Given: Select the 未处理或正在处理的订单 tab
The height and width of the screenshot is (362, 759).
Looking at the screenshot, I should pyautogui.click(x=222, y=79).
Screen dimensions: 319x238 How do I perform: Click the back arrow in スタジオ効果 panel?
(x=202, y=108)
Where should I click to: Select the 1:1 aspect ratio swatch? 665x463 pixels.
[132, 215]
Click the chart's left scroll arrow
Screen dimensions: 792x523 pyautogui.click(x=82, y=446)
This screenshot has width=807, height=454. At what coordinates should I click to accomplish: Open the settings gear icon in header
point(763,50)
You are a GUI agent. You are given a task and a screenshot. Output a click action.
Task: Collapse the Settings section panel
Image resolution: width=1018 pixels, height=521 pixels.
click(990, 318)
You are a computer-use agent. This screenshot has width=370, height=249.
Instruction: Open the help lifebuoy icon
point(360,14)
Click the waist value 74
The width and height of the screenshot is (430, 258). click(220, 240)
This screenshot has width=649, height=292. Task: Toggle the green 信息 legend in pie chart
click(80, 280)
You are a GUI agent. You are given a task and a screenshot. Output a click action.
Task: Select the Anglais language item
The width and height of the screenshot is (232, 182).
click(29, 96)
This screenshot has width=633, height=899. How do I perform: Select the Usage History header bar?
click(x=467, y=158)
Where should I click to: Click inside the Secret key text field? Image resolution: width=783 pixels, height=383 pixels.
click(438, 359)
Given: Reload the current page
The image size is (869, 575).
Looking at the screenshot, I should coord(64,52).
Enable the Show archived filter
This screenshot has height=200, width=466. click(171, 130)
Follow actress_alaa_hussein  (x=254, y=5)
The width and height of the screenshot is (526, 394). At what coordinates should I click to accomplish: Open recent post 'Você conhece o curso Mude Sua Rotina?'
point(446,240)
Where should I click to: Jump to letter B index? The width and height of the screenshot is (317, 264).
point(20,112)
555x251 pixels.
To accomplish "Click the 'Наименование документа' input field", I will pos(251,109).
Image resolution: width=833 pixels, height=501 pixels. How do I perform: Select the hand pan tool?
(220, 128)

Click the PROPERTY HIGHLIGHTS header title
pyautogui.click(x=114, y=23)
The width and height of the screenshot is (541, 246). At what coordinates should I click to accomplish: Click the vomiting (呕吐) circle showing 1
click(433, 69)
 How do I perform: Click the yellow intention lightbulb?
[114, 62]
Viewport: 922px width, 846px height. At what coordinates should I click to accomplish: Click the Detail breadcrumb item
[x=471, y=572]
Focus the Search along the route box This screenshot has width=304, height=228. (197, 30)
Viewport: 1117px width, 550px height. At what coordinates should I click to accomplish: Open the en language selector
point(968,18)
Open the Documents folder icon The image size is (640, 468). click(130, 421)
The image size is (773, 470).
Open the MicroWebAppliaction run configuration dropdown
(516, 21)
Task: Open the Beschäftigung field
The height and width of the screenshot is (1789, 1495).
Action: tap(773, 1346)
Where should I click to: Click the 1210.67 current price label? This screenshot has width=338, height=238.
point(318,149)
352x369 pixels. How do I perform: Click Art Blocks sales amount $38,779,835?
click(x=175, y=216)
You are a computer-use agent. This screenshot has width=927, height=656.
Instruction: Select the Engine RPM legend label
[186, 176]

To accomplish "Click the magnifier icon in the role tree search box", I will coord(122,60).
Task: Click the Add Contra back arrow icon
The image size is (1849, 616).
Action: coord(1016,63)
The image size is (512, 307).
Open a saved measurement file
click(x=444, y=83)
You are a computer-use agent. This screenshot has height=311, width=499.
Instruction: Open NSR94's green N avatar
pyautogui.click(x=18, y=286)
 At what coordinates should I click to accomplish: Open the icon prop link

» WHAT THE TASK REQUIRES: Quote all of the items above, word for word.

» IN RESPONSE:
Given: Select the 未处理或正在处理的订单 tab
The height and width of the screenshot is (362, 759).
Looking at the screenshot, I should pyautogui.click(x=222, y=79).
Screen dimensions: 319x238 How do I perform: Click the back arrow in スタジオ効果 panel?
(x=202, y=108)
Where should I click to: Select the 1:1 aspect ratio swatch? 665x463 pixels.
[132, 215]
Click the chart's left scroll arrow
Screen dimensions: 792x523 pyautogui.click(x=82, y=446)
This screenshot has width=807, height=454. At what coordinates should I click to accomplish: Open the settings gear icon in header
point(763,50)
You are a GUI agent. You are given a task and a screenshot. Output a click action.
Task: Collapse the Settings section panel
Image resolution: width=1018 pixels, height=521 pixels.
click(990, 318)
You are a computer-use agent. This screenshot has width=370, height=249.
Instruction: Open the help lifebuoy icon
point(360,14)
Click the waist value 74
The width and height of the screenshot is (430, 258). click(220, 240)
This screenshot has width=649, height=292. Task: Toggle the green 信息 legend in pie chart
click(80, 280)
You are a GUI agent. You are given a task and a screenshot. Output a click action.
Task: Select the Anglais language item
The width and height of the screenshot is (232, 182).
click(29, 96)
This screenshot has width=633, height=899. How do I perform: Select the Usage History header bar?
click(x=467, y=158)
Where should I click to: Click inside the Secret key text field? Image resolution: width=783 pixels, height=383 pixels.
click(438, 359)
Given: Reload the current page
The image size is (869, 575).
Looking at the screenshot, I should coord(64,52).
Enable the Show archived filter
This screenshot has height=200, width=466. click(171, 130)
Follow actress_alaa_hussein  (x=254, y=5)
The width and height of the screenshot is (526, 394). At what coordinates should I click to accomplish: Open recent post 'Você conhece o curso Mude Sua Rotina?'
point(446,240)
Where should I click to: Jump to letter B index? The width and height of the screenshot is (317, 264).
point(20,112)
555x251 pixels.
To accomplish "Click the 'Наименование документа' input field", I will pos(251,109).
Image resolution: width=833 pixels, height=501 pixels. How do I perform: Select the hand pan tool?
(220, 128)

Click the PROPERTY HIGHLIGHTS header title
pyautogui.click(x=114, y=23)
The width and height of the screenshot is (541, 246). At what coordinates should I click to accomplish: Click the vomiting (呕吐) circle showing 1
click(433, 69)
 How do I perform: Click the yellow intention lightbulb?
[114, 62]
Viewport: 922px width, 846px height. At what coordinates should I click to accomplish: Click the Detail breadcrumb item
[x=471, y=572]
Focus the Search along the route box This screenshot has width=304, height=228. (197, 30)
Viewport: 1117px width, 550px height. At what coordinates should I click to accomplish: Open the en language selector
point(968,18)
Open the Documents folder icon The image size is (640, 468). click(130, 421)
The image size is (773, 470).
Open the MicroWebAppliaction run configuration dropdown
(516, 21)
Task: Open the Beschäftigung field
The height and width of the screenshot is (1789, 1495).
Action: tap(773, 1346)
Where should I click to: Click the 1210.67 current price label? This screenshot has width=338, height=238.
point(318,149)
352x369 pixels. How do I perform: Click Art Blocks sales amount $38,779,835?
click(x=175, y=216)
You are a computer-use agent. This screenshot has width=927, height=656.
Instruction: Select the Engine RPM legend label
[186, 176]

To accomplish "Click the magnifier icon in the role tree search box", I will coord(122,60).
Task: Click the Add Contra back arrow icon
The image size is (1849, 616).
Action: coord(1016,63)
The image size is (512, 307).
Open a saved measurement file
click(x=444, y=83)
You are a computer-use agent. This screenshot has height=311, width=499.
Instruction: Open NSR94's green N avatar
pyautogui.click(x=18, y=286)
 At what coordinates should I click to accomplish: Open the icon prop link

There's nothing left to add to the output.